Dr MS Swaminathan: Handing over food security issues like purchase , storage to private sector, is a recipe for national disaster. It will lead to chaos, it will lead to food riots, it will be the greatest harm done to the people of the country. You can't abdicate the primary responsibility of feeding the people. The private sector has no obligation at all to feed anybody. I think their only interest will be making money. I think it is a wrong policy. I think it is a dangerous policy. It is a socially dangerous policy. .

Rupashree Nanda: As recently as June this year, the FCI has written to the food secretary quoting from business papers which call for curtailing procurement by the governmnet. The CMD says that if there is a change in government's procurement policy the additional space created may not be used!
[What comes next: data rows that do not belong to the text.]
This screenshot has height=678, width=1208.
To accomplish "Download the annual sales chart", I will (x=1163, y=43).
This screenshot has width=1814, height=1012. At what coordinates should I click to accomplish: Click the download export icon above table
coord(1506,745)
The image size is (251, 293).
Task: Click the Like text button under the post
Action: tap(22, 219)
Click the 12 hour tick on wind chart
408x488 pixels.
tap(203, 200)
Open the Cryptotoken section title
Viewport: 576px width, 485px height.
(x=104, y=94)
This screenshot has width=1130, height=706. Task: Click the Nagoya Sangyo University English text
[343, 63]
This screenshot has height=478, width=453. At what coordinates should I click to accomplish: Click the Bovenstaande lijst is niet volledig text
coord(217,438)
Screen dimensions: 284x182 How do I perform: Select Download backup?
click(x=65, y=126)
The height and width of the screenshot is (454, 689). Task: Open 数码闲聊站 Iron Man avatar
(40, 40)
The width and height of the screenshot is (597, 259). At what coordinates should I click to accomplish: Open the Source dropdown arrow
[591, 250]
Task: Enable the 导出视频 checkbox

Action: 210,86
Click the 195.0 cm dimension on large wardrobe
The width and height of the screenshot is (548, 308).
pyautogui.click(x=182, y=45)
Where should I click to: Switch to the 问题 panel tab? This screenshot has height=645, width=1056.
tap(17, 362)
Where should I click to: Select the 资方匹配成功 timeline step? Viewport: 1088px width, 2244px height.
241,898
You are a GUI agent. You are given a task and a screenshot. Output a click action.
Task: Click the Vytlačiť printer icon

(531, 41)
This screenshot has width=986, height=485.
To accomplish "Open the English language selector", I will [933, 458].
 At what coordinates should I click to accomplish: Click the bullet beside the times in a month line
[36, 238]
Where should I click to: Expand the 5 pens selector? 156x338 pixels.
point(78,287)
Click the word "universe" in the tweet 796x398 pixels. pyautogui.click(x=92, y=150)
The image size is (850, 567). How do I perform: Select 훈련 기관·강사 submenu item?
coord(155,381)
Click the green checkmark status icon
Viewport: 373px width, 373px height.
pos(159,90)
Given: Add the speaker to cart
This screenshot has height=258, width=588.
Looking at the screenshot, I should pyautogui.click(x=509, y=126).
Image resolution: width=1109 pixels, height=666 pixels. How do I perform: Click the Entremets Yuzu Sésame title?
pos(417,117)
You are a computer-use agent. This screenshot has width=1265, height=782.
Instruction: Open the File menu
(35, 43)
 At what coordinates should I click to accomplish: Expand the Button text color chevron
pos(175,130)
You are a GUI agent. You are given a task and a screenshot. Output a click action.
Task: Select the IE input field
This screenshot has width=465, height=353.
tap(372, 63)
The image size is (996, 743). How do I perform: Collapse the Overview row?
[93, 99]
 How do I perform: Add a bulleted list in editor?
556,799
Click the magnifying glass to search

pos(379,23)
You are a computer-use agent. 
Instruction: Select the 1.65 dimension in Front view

Dr MS Swaminathan: The food security act should clearly say that it is the government's fundamental responsibility to procure and store the foodgrain carefully. If this is not done, food security act will be just a dream.It will be a disaster. That is why some of them want to give money instead of food. That is again wrong policy. Because of the double advantage from buying from farmers at reasonable price that is the only way the farmers will produce more. I have often said that importing food where 70 per cent of people depend on agriculture is importing unemployment. But some believe we should import from where it is produced economically. Those who keep this sentiment say we have lot of foreign exchange. Food security based on imported food by a country that is predominantly agricultural is just not feasible.

Rupashree Nanda: But if big private players like Cargill come in, won't farmers benefit?

Dr MS Swaminathan: Farmers will benefit where only 2 per cent are employed farming and 98 per cent are in the secondary and tertiary sector of the economy. It will not benefit in places where 65 per cent of people are in farming. We again and again forget that very small percentage, a maximum of 3 per cent are in farming in industrialized countries. Even in Australia hardly 3 per cent to 4 per cent are now in farming. In those places you need big companies, big engineering companies, big food companies. Where a majority of people are in farming , their interest will have to be taken care of and that will not be done by large companies. There might be exceptions I wont generalize, but there are no examples of them having helped. They have been dominating the whole of Africa what has happened there? Nothing has happened. What happened in Brazil where they were dominating until Mr Lula came in and started the zero hunger programme. The whole Amazonian forest was ruined. We must decide where public sector's responsibility lies, and where the private sector's responsibility and strength lies. Private sector's strength does not lie in social equity.

Rupashree Nanda: But many argue that excessive procurement is leading to a greater food subsidy bill.

Dr MS Swaminathan: About excessive procurement I will only say the government has the responsibilty to provide food to 1.2 billion people set to become 1.5 billion in another 30 years. We'll exceed China in population. How are you going to do this if the government is not at the commanding height of the food security system? If they themselves are going to be beggars to the private sector you cannot do it at all. Anyone who is saying that government should abdicate its resposnibilty of providing minimum food is doing a great harm, is doing a great harm to the country. If government will not procure, farmers will not produce. There is no point in saying that we should not procure more.

Rupashree Nanda: The FCI note to the Food Ministry has also quoted from a FICCI report and a Mc Kinsey report. Infact, one of them recommends outsourcing not just welfare schemes but also the national safety stock?

Dr MS Swaminathan: We can outsource our survival to private parties. I don't think it is in the interest of the private sector to make suggestions for their own personal profit, suggestions which will affect the fundamental requirement of a human being like food and drinking water, shelter

Rupashree Nanda: So you think it is a bad idea?

Dr MS Swaminathan: A very bad idea. Not only bad idea, it is recipe for a national disintegration.